Its amazing just how detailed they are. My street is all there, and you can make out my streets name in the cyrillic script. My old school is there too, complete with running track. Where I work is even labelled as what clearly translates to ‘Museum’. As far as I can see they didn’t get anything wrong at all. If only I could read Russian I could see just how accurately they managed to identify the buildings in the Dockyard and on Portsdown Hill.
Of course, its not surprising that the Russians had such detailed maps – this was the space age after all, and there were plenty of satellites in the sky. But even with detailed photographs, how did they get to know what every building was? Every wharf and dry-dock in the Dockyard is correctly named and numbered. It was either from material that leaked out, such as Navy Days guides, or from ‘other sources’…..
Its incredible to think of just how much information each side knew about the other.
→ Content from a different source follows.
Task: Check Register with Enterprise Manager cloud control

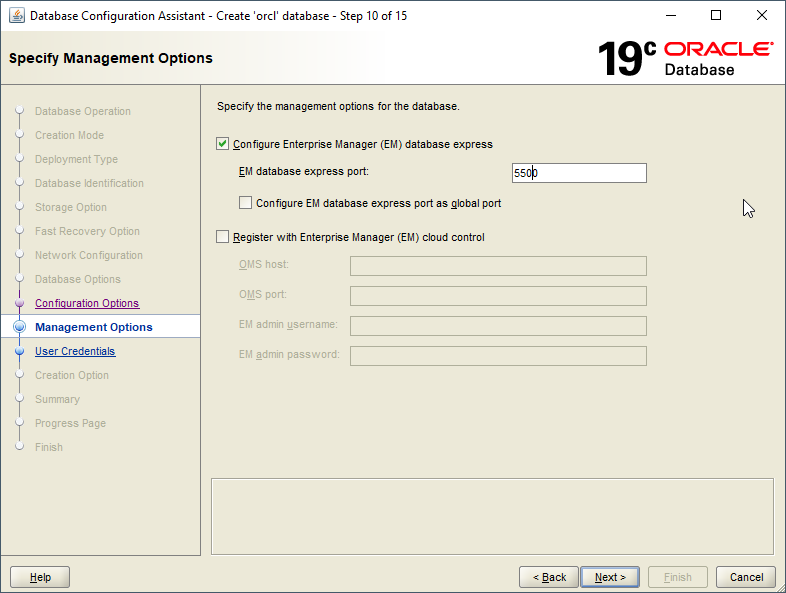Action: [x=223, y=237]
Relatives in the armed forces at the time tell me that they were told exactly how many nuclear ballistic missiles the Soviet Union had readily aimed at their home towns. Perhaps it was this mutually assured destruction and familiarity that prevented it ever becoming hot? Maybe if there had been more unknowns, things might have been more dicey?
But back to the maps… a lot of this run-of-the-mill information would have been in the standard Ordnance Survey map, available in all good bookshops!